História baseada em personagens

Embora a história tenha sido concebida para ser o veículo perfeito para mostrar os novos e maravilhosos brinquedos que Hollywood tinha à sua disposição, está, no entanto, profundamente enraizada nas personagens e nas emoções. Enquanto descobrimos um novo mundo, fazemo-lo através do prisma de um dispositivo de enquadramento distinto. Enquanto a maioria dos filmes de aventura apresenta um grupo de personagens unidas por um objetivo comum, aqui cada um dos nossos heróis está à procura de algo que lhes falta. Não fama ou fortuna, mas uma qualidade pessoal, algo que acreditam que os vai tornar completos. Dorothy carece de um lar, o Homem de Lata de um coração, o Espantalho de um cérebro e o Leão Cobarde de coragem.
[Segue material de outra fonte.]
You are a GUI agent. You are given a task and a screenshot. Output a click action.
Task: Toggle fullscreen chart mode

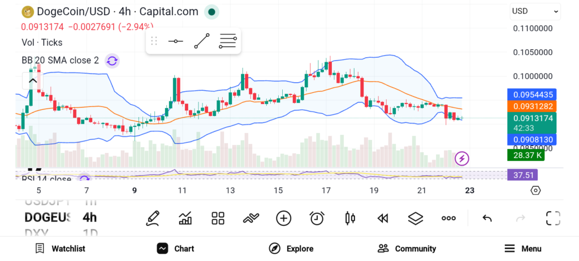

Cada personagem do mundo mágico de Oz é apresentada ao público num local onde se encontra vulnerável, onde pensa que a ajuda do Feiticeiro é a única coisa que a pode salvar. Todos os quatro viajantes estão na sua própria "viagem de herói", e é tão importante para o espectador que o Homem de Lata tenha um coração como ver a Bruxa Má derrotada.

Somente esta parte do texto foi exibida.